> [Supplied records]:
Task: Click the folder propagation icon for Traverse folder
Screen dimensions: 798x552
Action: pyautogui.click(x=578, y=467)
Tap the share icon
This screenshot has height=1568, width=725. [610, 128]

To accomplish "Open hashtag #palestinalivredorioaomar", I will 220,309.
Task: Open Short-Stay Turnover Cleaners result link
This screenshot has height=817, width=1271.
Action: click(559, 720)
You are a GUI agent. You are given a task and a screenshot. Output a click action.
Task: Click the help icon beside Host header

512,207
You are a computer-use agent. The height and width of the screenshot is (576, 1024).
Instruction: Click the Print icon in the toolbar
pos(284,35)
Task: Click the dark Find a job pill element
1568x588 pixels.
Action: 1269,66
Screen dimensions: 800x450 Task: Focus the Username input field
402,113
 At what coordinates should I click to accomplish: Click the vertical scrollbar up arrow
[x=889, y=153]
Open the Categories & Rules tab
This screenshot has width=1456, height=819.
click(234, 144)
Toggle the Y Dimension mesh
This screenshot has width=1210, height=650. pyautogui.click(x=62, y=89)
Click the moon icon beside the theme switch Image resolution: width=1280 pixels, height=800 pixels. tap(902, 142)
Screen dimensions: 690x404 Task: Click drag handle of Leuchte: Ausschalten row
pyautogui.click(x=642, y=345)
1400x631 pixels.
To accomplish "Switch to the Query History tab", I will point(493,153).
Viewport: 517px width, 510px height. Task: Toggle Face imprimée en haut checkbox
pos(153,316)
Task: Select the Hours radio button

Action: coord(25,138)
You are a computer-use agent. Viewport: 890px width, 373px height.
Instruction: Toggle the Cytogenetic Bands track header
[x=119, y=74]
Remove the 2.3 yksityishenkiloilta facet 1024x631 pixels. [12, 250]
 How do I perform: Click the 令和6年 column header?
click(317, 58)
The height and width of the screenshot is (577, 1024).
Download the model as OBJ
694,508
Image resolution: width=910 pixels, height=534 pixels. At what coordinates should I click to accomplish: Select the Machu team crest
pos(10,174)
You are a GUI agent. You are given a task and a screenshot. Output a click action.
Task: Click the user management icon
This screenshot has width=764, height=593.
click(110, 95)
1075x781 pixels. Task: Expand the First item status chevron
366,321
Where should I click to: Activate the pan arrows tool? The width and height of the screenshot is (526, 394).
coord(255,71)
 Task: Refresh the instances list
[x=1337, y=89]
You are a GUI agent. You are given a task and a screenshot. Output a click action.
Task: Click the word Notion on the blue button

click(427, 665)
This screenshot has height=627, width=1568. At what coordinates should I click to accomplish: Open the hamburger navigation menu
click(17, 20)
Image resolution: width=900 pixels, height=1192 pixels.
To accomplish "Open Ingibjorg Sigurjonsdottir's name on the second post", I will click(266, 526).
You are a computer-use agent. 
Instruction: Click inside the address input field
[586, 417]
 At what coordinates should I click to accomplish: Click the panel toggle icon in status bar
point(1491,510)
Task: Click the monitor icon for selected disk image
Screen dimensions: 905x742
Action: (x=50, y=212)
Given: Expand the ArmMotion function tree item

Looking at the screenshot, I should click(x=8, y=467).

> [What the task asks]:
Within the records, filter for lines that contain the word "computer" and show each one.

> [Task answer]:
You are a computer-use agent. The height and width of the screenshot is (576, 1024).
You are a computer-use agent. Viewport: 890px width, 373px height.
You are a computer-use agent. 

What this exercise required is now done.